WSP: Whole System Persistence

by Rabecka Moffit (leader), Benjamin Knutson (scribe), Eugene Cohen (blogger), Nanda Velugoti, David Luo February 24, 2025

Background

We’ve historically viewed the memory hierarchy as volatile main memory and secondary persistent storage. With the OS and programs executing directly form main memory, the secondary storage is viewed as a final resting place for persistency of data (and sometimes for additional memory through swapping). With this primary-volatile, secondary-non-volatile model in mind, advancements have been made over decades in how operating systems and applications use storage, from filesystems to databases supporting transactional storage.

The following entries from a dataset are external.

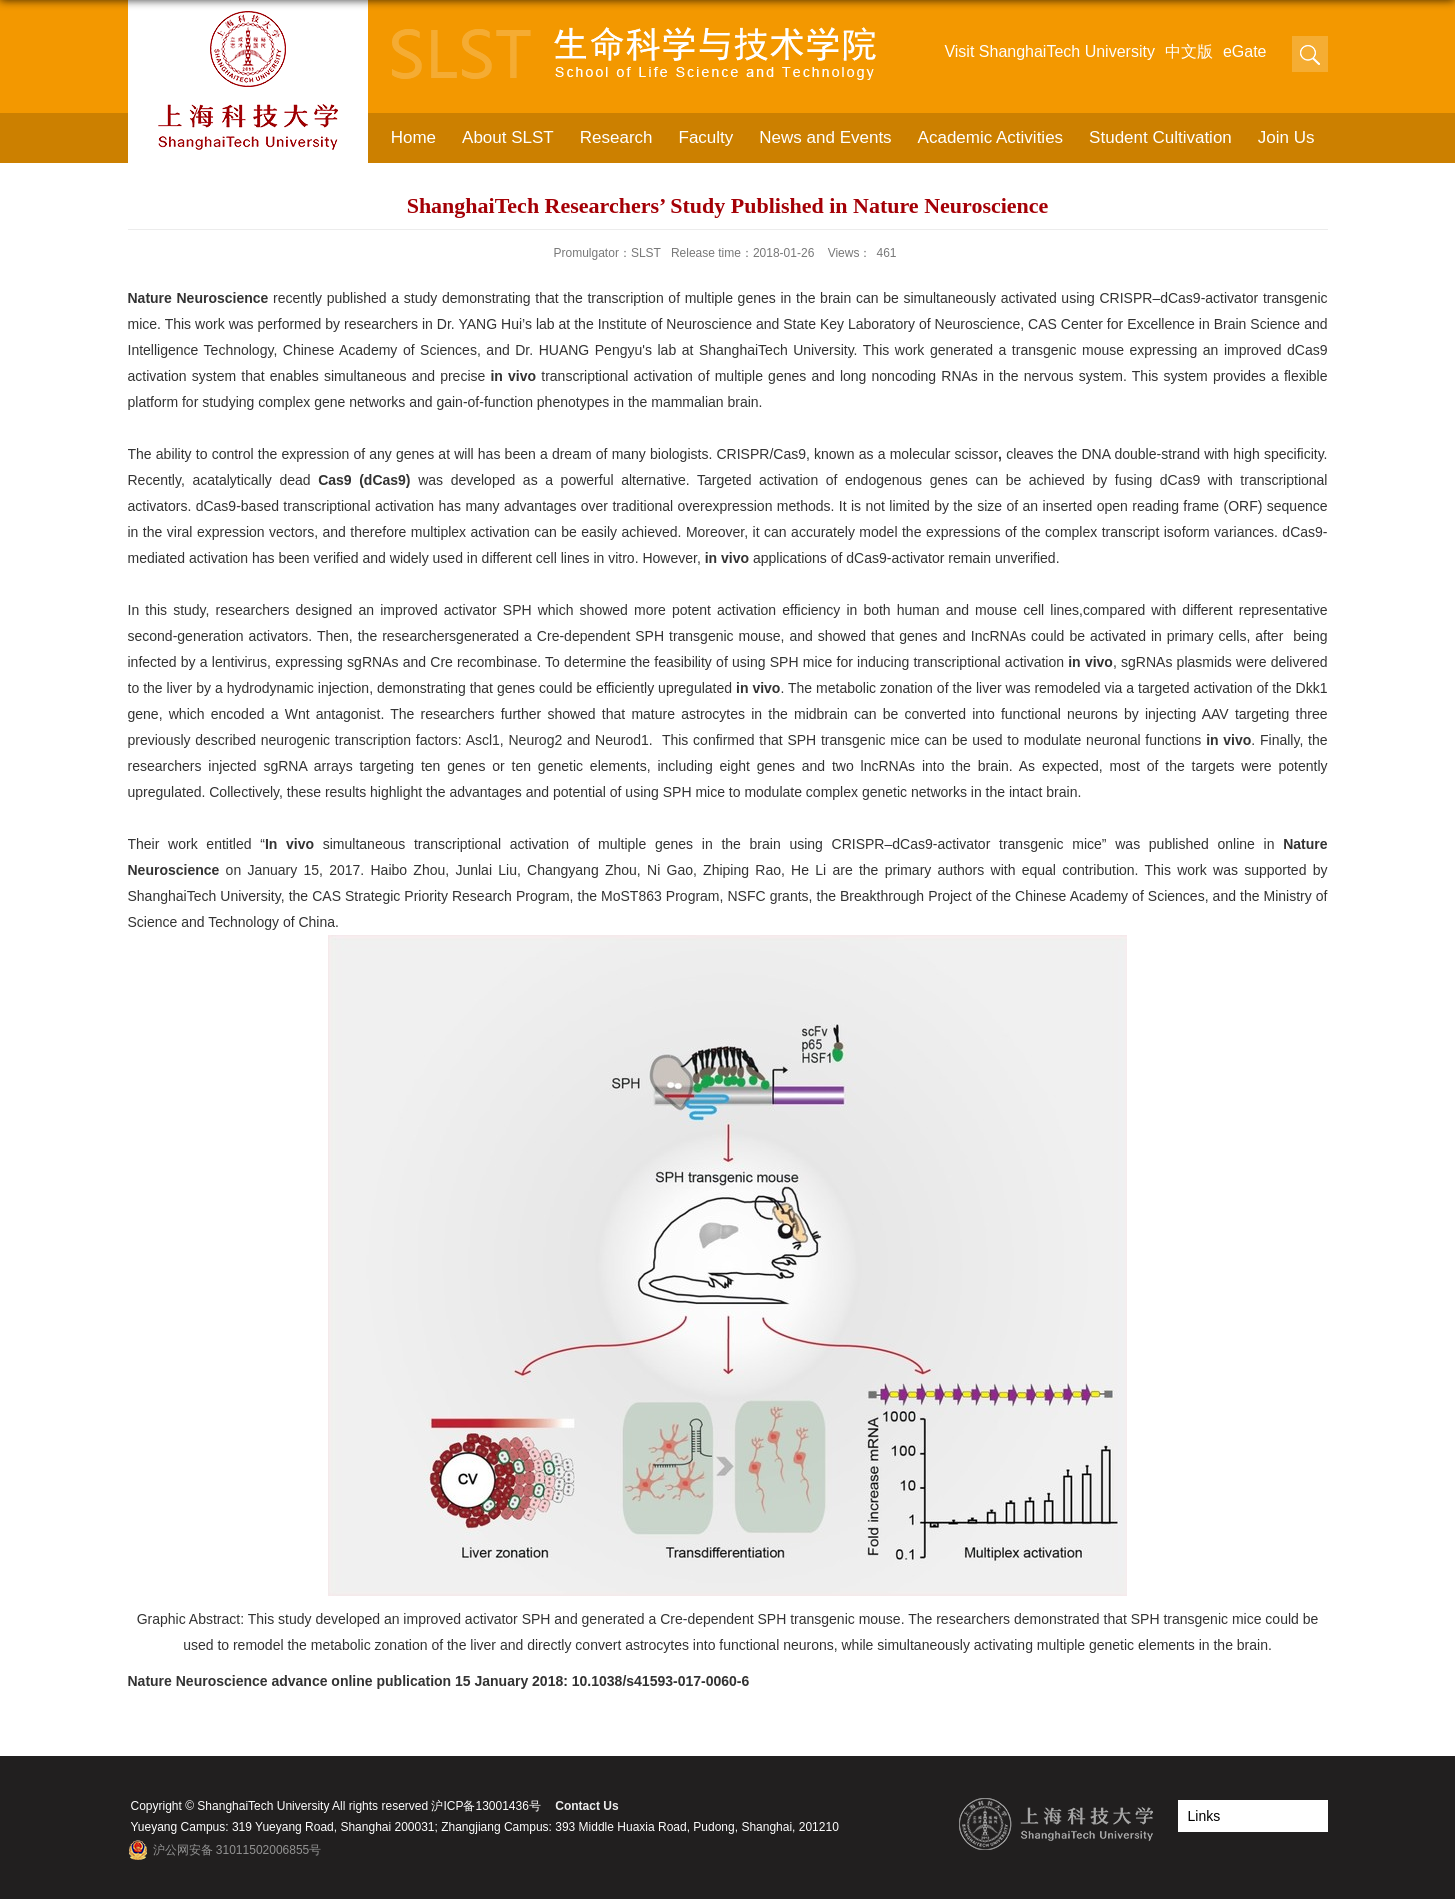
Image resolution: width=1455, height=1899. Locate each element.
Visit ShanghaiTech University (1049, 51)
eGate (1245, 51)
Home (413, 137)
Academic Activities (991, 137)
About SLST (508, 137)
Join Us (1286, 137)
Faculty (706, 137)
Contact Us (586, 1806)
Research (616, 137)
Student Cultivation (1160, 137)
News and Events (825, 137)
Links (1204, 1816)
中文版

But if all of main memory becomes inherently non-volatile then many of these past conventions get disrupted - having the program itself and the data it is operating on directly persist across power loss and multiple boots presents its own set of opportunities and numerous new challenges as well. The Whole System Persistence paper examines a solution built on non-volatile main memory.

Overview

Problem Statement

Many modern Internet services are built around memory-based key-value stores for speed. When a server hosting one of these in-memory databases must be rebooted, it can take a significant amount of time and/or a significant load on secondary storage devices to reload data from secondary storage to main memory. An example cited in the paper was an outage from Facebook in 2010 which suffered 2.5 hours of downtime due while in-memory cache servers reloaded data. If this secondary storage bottleneck could be eliminated it could substantially improve the time to recovery.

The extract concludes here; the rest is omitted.